Let $U \subset \mathbb{R}^n$ be open, let $m \in \mathbb{N}$, and use Kohn-Nirenberg quantization on $U$. For $\mu \in \mathbb{R}$, let $S^\mu(U)$ denote the scalar local symbol class consisting of all $a \in C^\infty(U \times \mathbb{R}^n)$ such that for every compact set $K \subset U$ and every pair of multi-indices $\alpha,\beta \in \mathbb{N}_0^n$ there is a constant $C_{\alpha,\beta,K}>0$ with

\begin{align*} |\partial_x^\alpha\partial_\xi^\beta a(x,\xi)| \leq C_{\alpha,\beta,K}(1+|\xi|)^{\mu-|\beta|} \end{align*}

for every $(x,\xi) \in K \times \mathbb{R}^n$, and let $S^{-\infty}(U):=\bigcap_{N\in\mathbb{N}}S^{-N}(U)$. Let $\operatorname{Op}(a):\mathcal{D}'(U)\to\mathcal{D}'(U)$ denote the Kohn-Nirenberg pseudodifferential operator with scalar symbol $a$, and let $a\# b$ denote the Kohn-Nirenberg composition symbol of $\operatorname{Op}(a)\operatorname{Op}(b)$ whenever this composition is defined modulo smoothing operators.

Let

\begin{align*} L: \mathcal{D}'(U) \to \mathcal{D}'(U) \end{align*}

be a scalar differential operator of order $m$ with coefficients in $C^\infty(U)$. Let $p \in S^m(U)$ denote the full Kohn-Nirenberg symbol of $L$, and let $p_m:U\times(\mathbb{R}^n\setminus\{0\})\to\mathbb{C}$ denote its principal homogeneous symbol of degree $m$ in $\xi$. Assume that $p_m$ is elliptic on $U$ in the following compact-local sense: for every compact set $K \subset U$, there exist constants $C_K > 0$ and $R_K > 0$ such that

\begin{align*} |p_m(x,\xi)| \geq C_K |\xi|^m \end{align*}

for every $x \in K$ and every $\xi \in \mathbb{R}^n$ with $|\xi| \geq R_K$.
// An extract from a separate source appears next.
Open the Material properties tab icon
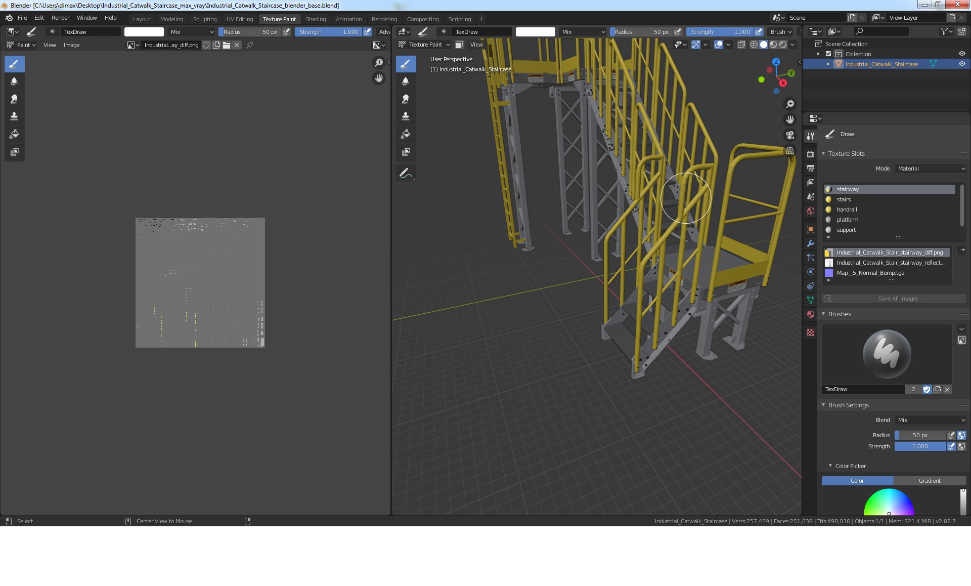[811, 314]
Then there exists a properly supported pseudodifferential operator

\begin{align*} Q: \mathcal{D}'(U) \to \mathcal{D}'(U) \end{align*}

of order $-m$ such that both remainders $QL - I$ and $LQ - I$ are smoothing operators on $U$, meaning that their Schwartz kernels are $C^\infty$ functions on $U\times U$.